Crypto and Chill Tips: Part 1 – How to invest after a massacre?
February 04
14:14 2018

In the following days we will publish a series of articles that will help you plan your crypto investments in the long term while positively changing the way you trade.

Part 1: The fundamentals of a Crypto Investment Strategy

In the past week the crypto market endured what many have described as the biggest crash after 2014. For months the crypto market was slowly getting attention from the normies, the biggest news outlets in the world started making stories like “How to buy BitCoin, how to buy ripple”. The market has been flowed by newbies, who just felt the golden rush and wanted a “piece of the pie”, going all in on anything with low nominal value. This all had led to the adjustment we experienced and now the FUD is taking the lead while nobody knows where the market will settle.

The biggest question everyone is asking is what should I do now?

The positive news is that we are getting closer to our long term moving average which is much more robust for entrants. In other words, now is the time that we should stop chasing the short term hype and pumps and create meaningful trades where we invest in crypto currencies that actually prove themselves as useful.

The first thing everyone should realise is that they control their own money, so instead of listening to famous pump and dump virtuosos like John McAfee, Teeka Tiwari etc. they should make their own research and strategies…

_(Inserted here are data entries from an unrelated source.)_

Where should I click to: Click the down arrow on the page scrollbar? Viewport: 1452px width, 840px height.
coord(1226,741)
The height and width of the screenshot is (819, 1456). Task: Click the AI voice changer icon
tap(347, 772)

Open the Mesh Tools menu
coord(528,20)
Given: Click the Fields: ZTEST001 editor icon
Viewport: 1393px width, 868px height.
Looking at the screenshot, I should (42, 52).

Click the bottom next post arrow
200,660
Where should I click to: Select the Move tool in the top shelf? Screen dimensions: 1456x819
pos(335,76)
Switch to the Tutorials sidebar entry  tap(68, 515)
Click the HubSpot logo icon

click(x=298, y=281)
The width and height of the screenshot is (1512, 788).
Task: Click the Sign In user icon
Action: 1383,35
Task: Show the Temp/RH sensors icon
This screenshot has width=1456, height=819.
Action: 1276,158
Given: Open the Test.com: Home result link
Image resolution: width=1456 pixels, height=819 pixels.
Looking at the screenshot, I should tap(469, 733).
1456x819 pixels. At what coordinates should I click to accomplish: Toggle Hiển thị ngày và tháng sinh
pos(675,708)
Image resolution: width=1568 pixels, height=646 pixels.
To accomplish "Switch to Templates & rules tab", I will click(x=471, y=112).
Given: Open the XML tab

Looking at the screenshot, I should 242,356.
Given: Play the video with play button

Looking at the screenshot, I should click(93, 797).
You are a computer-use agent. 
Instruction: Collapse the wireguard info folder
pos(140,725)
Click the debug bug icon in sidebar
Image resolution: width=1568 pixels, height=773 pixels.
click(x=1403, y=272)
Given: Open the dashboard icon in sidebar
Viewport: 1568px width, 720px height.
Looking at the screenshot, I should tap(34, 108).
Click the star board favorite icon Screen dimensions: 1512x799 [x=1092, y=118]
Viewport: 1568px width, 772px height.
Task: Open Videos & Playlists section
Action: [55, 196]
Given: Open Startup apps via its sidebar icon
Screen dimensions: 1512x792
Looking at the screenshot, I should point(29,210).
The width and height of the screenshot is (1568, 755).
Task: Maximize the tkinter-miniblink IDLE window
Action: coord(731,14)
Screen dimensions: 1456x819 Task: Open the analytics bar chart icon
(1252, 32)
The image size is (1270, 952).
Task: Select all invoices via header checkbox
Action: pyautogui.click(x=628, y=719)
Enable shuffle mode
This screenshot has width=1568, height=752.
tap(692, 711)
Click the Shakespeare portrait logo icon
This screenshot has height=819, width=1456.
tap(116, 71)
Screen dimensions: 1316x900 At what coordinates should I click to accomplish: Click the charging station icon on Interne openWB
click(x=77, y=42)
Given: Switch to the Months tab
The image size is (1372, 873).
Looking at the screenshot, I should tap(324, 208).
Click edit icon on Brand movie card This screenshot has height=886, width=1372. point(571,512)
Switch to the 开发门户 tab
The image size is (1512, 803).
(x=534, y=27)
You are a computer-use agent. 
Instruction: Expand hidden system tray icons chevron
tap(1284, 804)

The following list of basic but yet vital principles should be regarded as a starting point for creating an investment strategy:
  1. Slow down your trading. Before buying any crypto, research it for at least a week.
  2. Always think about your strategies for enter and exit in advance.
  3. Consider the past movement of the chosen crypto, never buy it just because it has risen.
  4. When you exit a position don’t do it from FUD, trust yourselves and your trades and never sell, just because it has declined.
  5. Always invest only as much as you are willing to lose. It’s the wild west in here, don’t make yourselves vulnerable.